Preprints: What, Why, and Where?

The paths of Scholarly Publishing and Open Access can be difficult to follow.  What are your rights as a researcher and scholar, when and how do those rights change, what are publisher rights, who pays whom, and who has access to the published research?  When you have managed to figure out your way on that path, you may encounter various acronyms and terms that can also make the going slow, e.g. CTA, Gold OA, IR, SHERPA, & preprint. What do they mean, and do they really matter?

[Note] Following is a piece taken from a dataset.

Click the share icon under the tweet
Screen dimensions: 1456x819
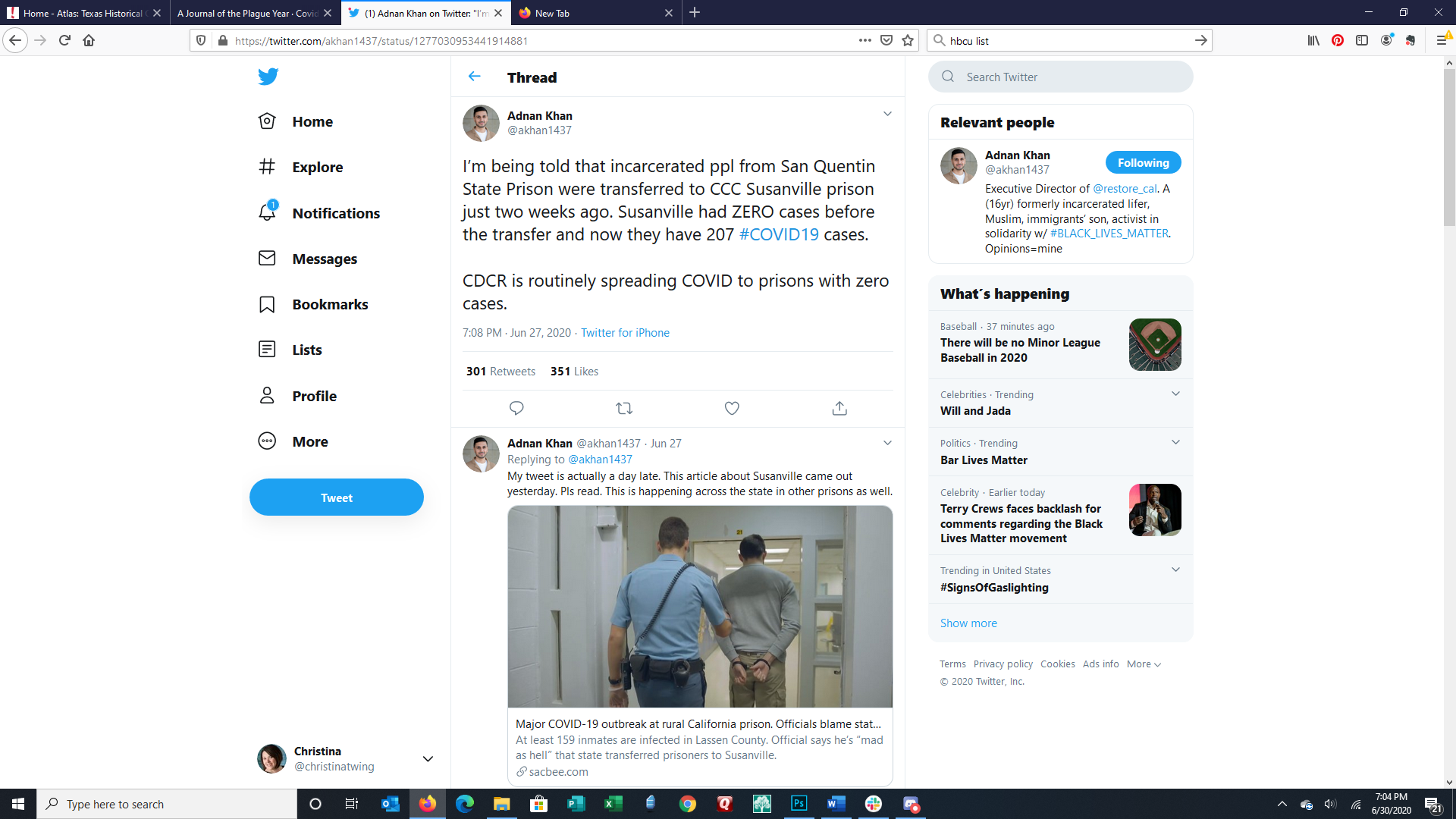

Let’s just start with one of these terms: the preprint.  In our previous post on Understanding Your Author Rights, we mentioned that you may be able to archive a preprint of your article in our institutional repository (IR), ResearchWorks.  So, what is a preprint and why might you want to archive it?

A preprint is generally understood to be a working paper or a pre-publication version of a paper. Publishers often define preprints more precisely, and may specify that a preprint is an author’s final version, a version prior to peer review, or any version of the paper prior to its final editing and formatting. Review your CTA (Copyright Transfer Agreement) to determine your publisher’s definition of a preprint. Searching SHERPA/RoMEO by journal or publisher can also provide you with specific preprint archiving policies.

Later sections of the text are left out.